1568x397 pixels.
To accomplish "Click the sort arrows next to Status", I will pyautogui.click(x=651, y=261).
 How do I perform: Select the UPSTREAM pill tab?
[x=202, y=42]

-------------------------

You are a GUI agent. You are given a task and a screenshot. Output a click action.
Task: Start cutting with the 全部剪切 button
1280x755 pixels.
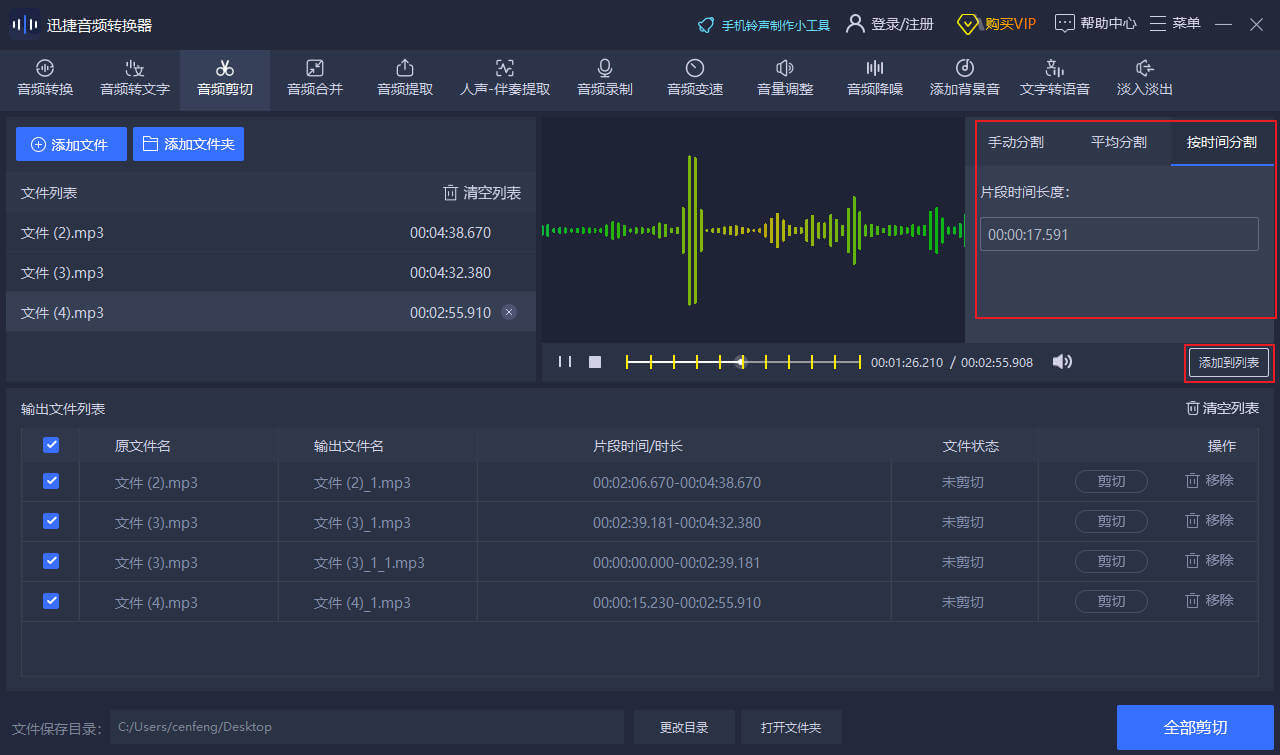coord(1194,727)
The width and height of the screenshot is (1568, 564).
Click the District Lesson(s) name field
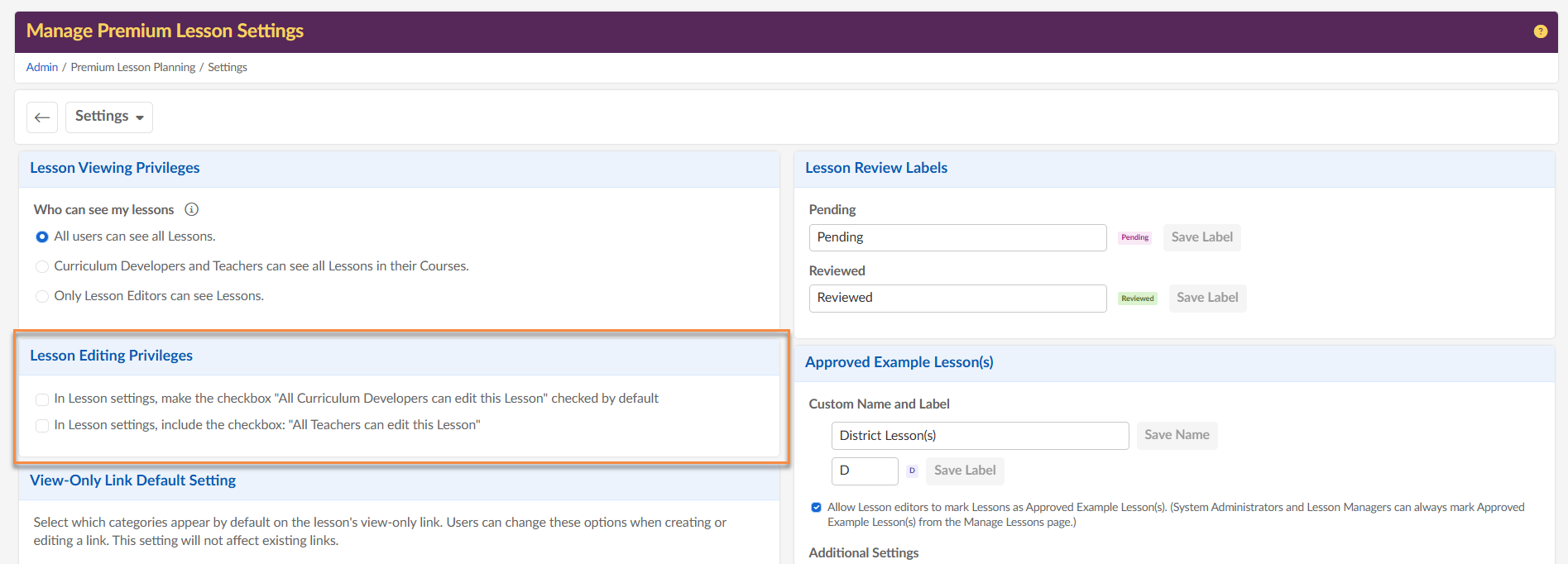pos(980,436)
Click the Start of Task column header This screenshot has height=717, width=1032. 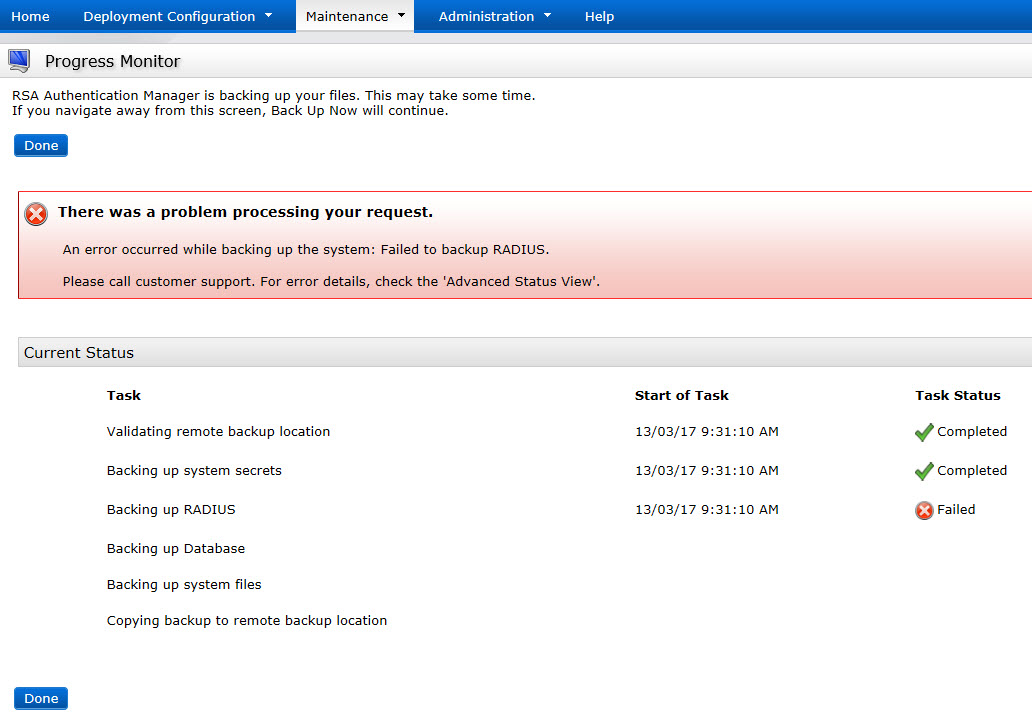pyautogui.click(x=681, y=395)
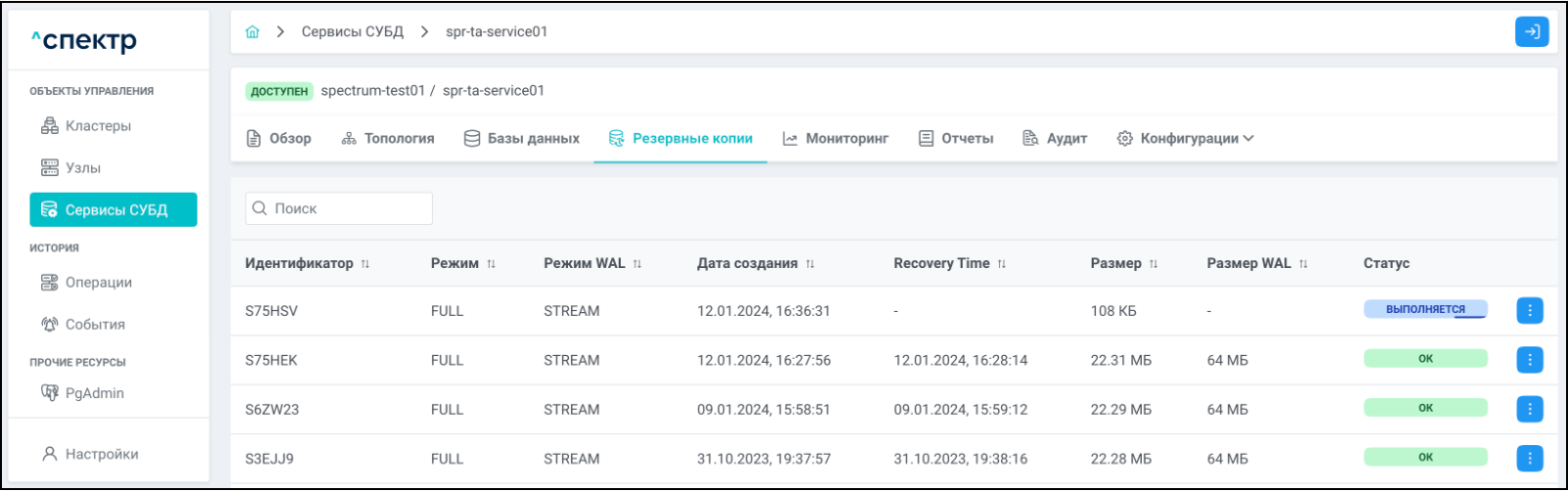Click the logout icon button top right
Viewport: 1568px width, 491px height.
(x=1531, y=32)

-------------------------

Set exercise:
Render everything from the line containing "1568x397 pixels." down to the line containing "[x=202, y=42]" in the data above as a Markdown table with columns n and Line, skipping any blank lines.

Task output:
| n | Line |
|---|---|
| 1 | 1568x397 pixels. |
| 2 | To accomplish "Click the sort arrows next to Status", I will pyautogui.click(x=651, y=261). |
| 3 |  How do I perform: Select the UPSTREAM pill tab? |
| 4 | [x=202, y=42] |